Ultima Thule

In ancient times the northernmost region of the habitable world - hence, any distant, unknown or mysterious land.

Tuesday, November 15, 2005

Eurabian nightmare

By Aussiegirl

If you only read one article on the meaning of the continuing riots and violence in France, read this from the American Thinker today. It's even worse than you thought. Rather than simply being a victim of its own ill-conceived policy of importing cheap labor from Arab countries, France is in a sense reaping the whirlwind that it sowed when it deliberately set out on a policy of creating a Eurabia, a European - Arab alliance which would rival America for world dominance. Instead, having made a pact with the crocodile, France may belatedly be realizing that it may be devoured instead of sharing the meal of American power.

The American Thinker

The flames consuming thousands of automobiles, and the occasional bus, nursery, warehouse, and school across France are the result of tragic – in the original sense of the word – set of decisions made by the leaders of Europe, motivated by greed, jealousy, and hubris. The dream of a Europe restored to preeminence, isolating and vanquishing the upstart Americans, via a rock-solid alliance with the Arab world, has become a nightmare.
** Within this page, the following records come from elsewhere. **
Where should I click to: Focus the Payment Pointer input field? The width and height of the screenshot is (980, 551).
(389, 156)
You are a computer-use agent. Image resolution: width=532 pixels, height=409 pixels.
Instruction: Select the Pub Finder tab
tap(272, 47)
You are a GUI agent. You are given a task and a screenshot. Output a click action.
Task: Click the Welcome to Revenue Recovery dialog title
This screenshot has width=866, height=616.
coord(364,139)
The French cannot acknowledge their problem precisely because they cannot admit the folly of the policies pursued for the last three decades as the bedrock of their highest diplomatic, political, and economic ambitions.

The intifada raging in France for almost three weeks, has been characterized by overwhelmingly Muslim rioters engaged in acts of wanton destruction, punctuated by claims of “territorial control” over sections of various French cities. In the context of this ongoing havoc, one sees repeated references to the term “Eurabia” by journalists and other media and academic elites, who, almost without exception, have no idea about the concrete origins, or significance of this term.
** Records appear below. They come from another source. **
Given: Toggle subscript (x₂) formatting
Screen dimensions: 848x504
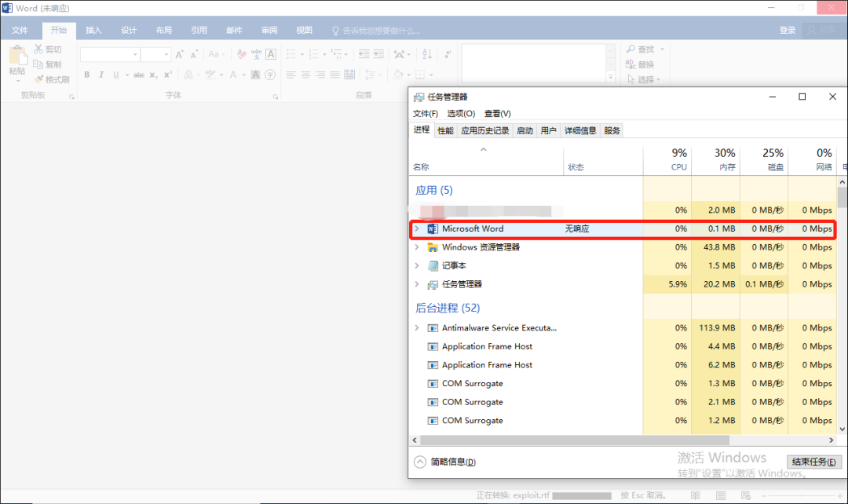Looking at the screenshot, I should click(x=153, y=75).
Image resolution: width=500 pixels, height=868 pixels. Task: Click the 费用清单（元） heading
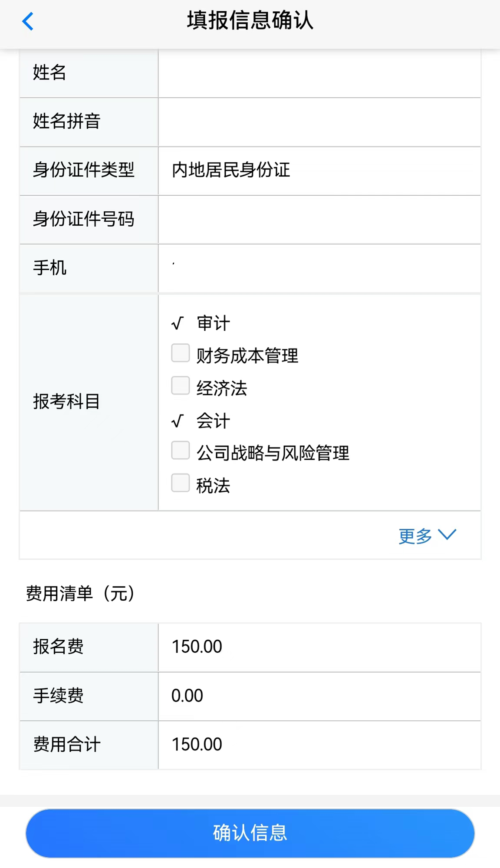[81, 593]
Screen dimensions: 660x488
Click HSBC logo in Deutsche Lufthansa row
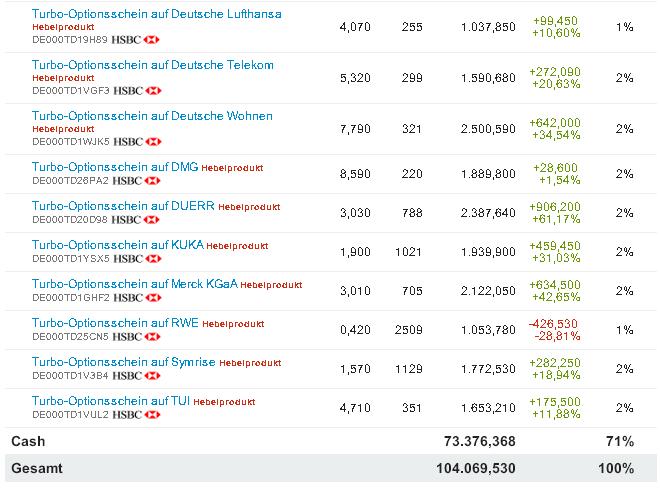click(x=136, y=39)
The use of the term “Eurabia”, as noted by the scholar Bat Ye’or (in her seminal analysis, Eurabia-The Euro-Arab Axis, released earlier this year) was first introduced, triumphally, in the mid-1970s, as the title of a journal edited by the President of the Association for Franco-Arab Solidarity, Lucien Bitterlein, and published collaboratively by the Groupe d’Etudes sur le Moyen-Orient (Geneva), France-Pays Arabes (Paris), and the Middle East International (London).

The articles and editorials in this publication called for common Euro-Arab positions, at every level – social, economic, and commercial – and were contingent upon the fundamental political condition of European support for the Arab (and non-Arab) Muslim umma’s jihad against Israel. These concrete proposals were not the musings of isolated theorists – they in fact represented policy decisions conceived in conjunction with, and actualized by, European state leaders, their ministers of foreign affairs, and European Parliamentarians.
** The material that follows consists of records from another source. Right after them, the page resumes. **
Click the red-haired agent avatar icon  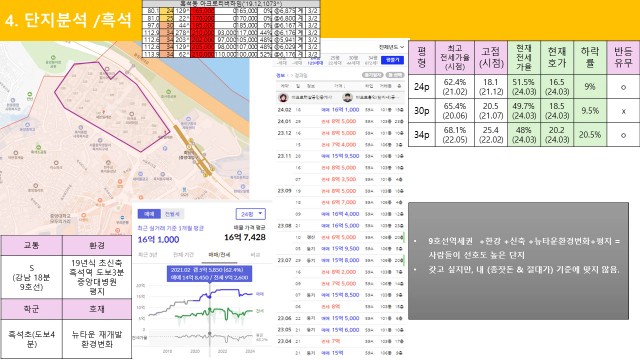283,98
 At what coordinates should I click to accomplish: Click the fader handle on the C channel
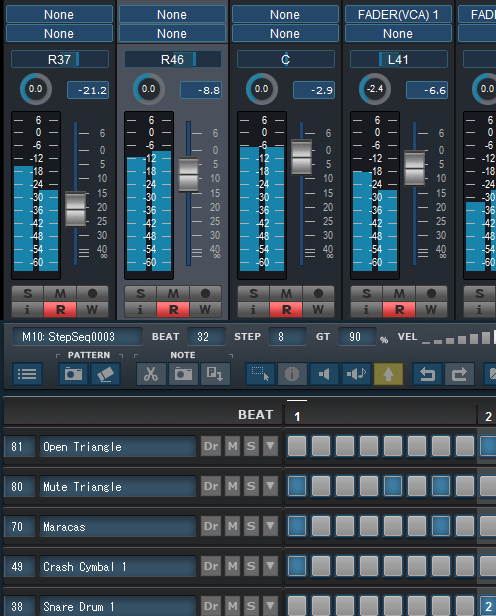click(x=302, y=157)
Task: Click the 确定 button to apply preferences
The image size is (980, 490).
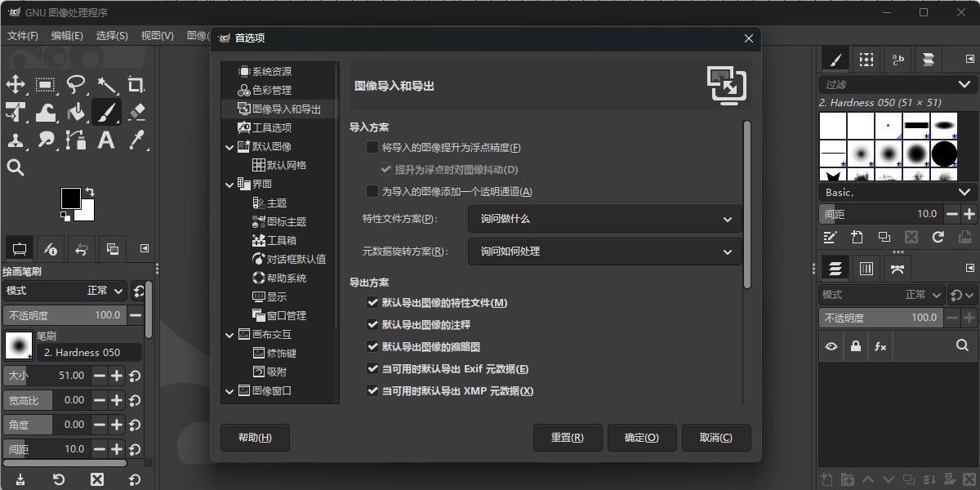Action: [641, 437]
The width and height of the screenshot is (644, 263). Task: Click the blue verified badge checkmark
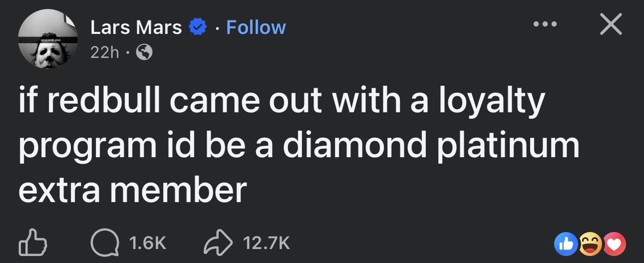click(x=197, y=28)
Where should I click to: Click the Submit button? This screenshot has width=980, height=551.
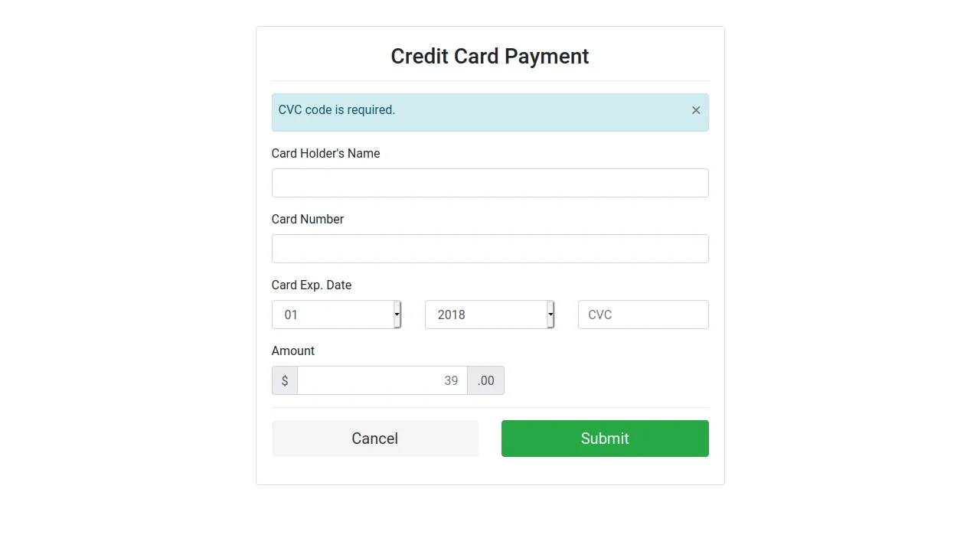(605, 439)
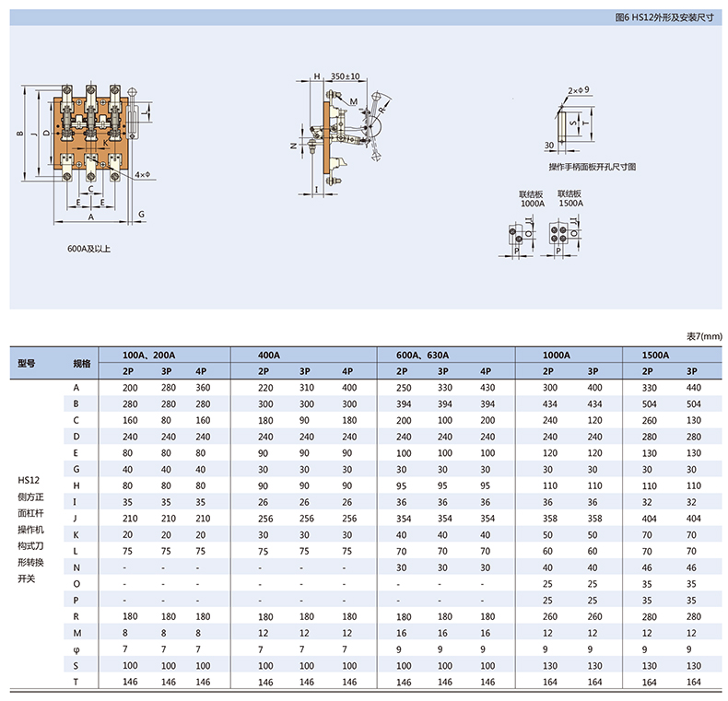This screenshot has width=728, height=701.
Task: Click the 2×φ9 hole annotation
Action: [x=578, y=90]
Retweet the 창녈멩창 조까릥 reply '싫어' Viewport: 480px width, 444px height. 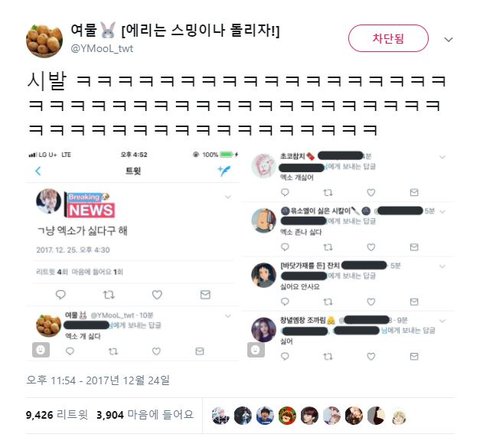pos(328,357)
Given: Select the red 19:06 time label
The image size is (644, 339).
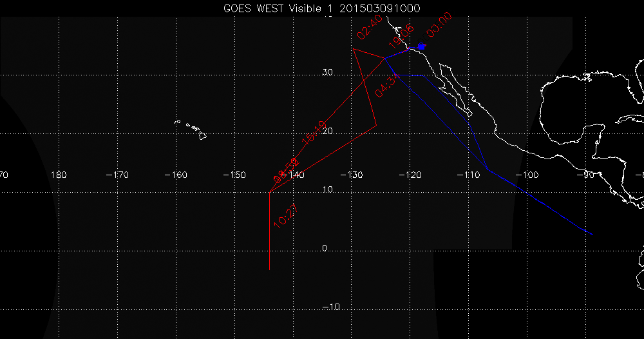Looking at the screenshot, I should (x=401, y=37).
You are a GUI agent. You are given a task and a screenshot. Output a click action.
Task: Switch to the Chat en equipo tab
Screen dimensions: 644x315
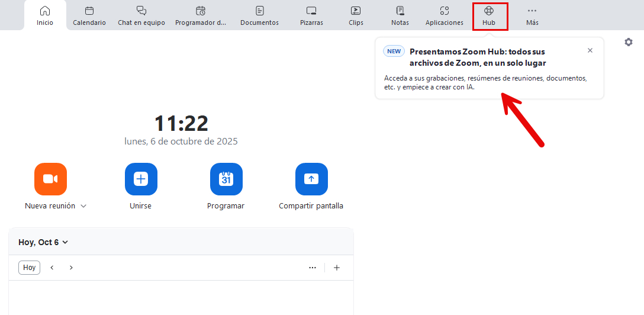pyautogui.click(x=141, y=16)
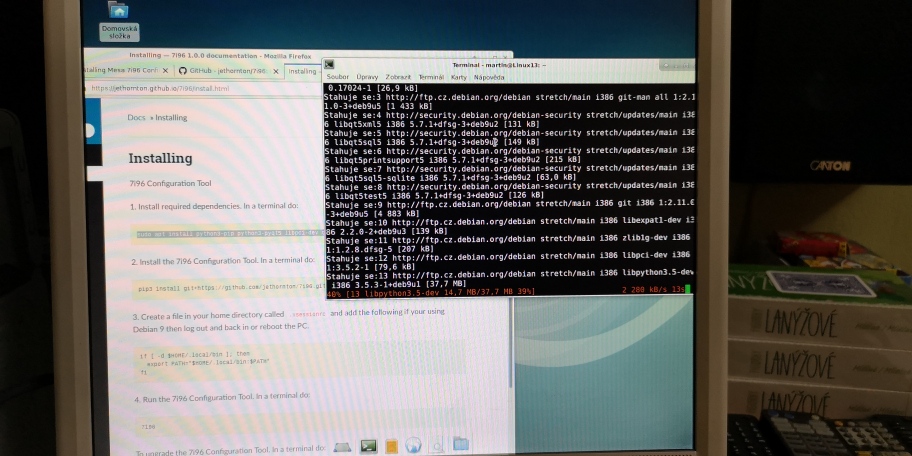Click the Docs breadcrumb link
The height and width of the screenshot is (456, 912).
(x=135, y=117)
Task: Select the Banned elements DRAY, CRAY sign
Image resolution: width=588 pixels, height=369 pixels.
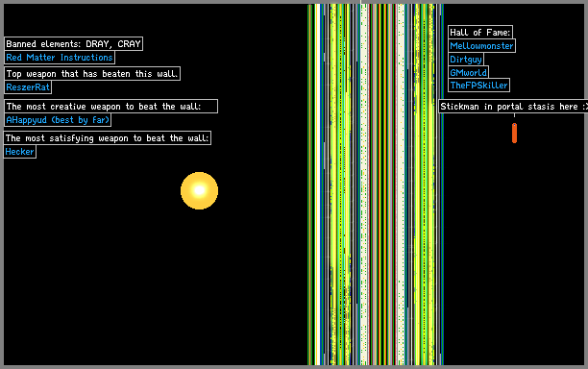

Eurabia, as Bat Ye’or has demonstrated, now represents a geo-political reality, envisioned in 1973 through a system of informal alliances between the countries of the Arab League and the nine countries of the European Community (EC), which became the European Union (EU) in 1992. Various alliances and agreements were elaborated at the top political level of each European Community country with the representative of the European Commission, and their Arab counterparts within the Arab League. This system was synchronized under the rubric of an association called the Euro-Arab Dialogue (EAD), created in July, 1974 in Paris. A working body composed of committees always presided over jointly by a European and an Arab delegate, planned the agendas, and organized and monitored the application of decisions.

The comprehensive Euro-Arab collaboration included both domestic and foreign policy issues, ranging from economic matters to immigration. The joint Euro-Arab foreign policy, advanced at international forums and NGO meetings was characterized by anti-Americanism and anti-Zionism, along with simultaneous efforts towards delegitimation of Israel, and promotion of Arafat’s PLO. The EAD also established close cooperation domestically between the Arab and the European print, television, and radio media, publishing houses, academic and cultural centers, student and youth associations, and the tourism industry. Church interfaith “dialogues” were a major influence on the development of this policy. Eurabia thus represents a strong Euro-Arab network of symbiotic associations which cooperate on political, economic, and cultural issues.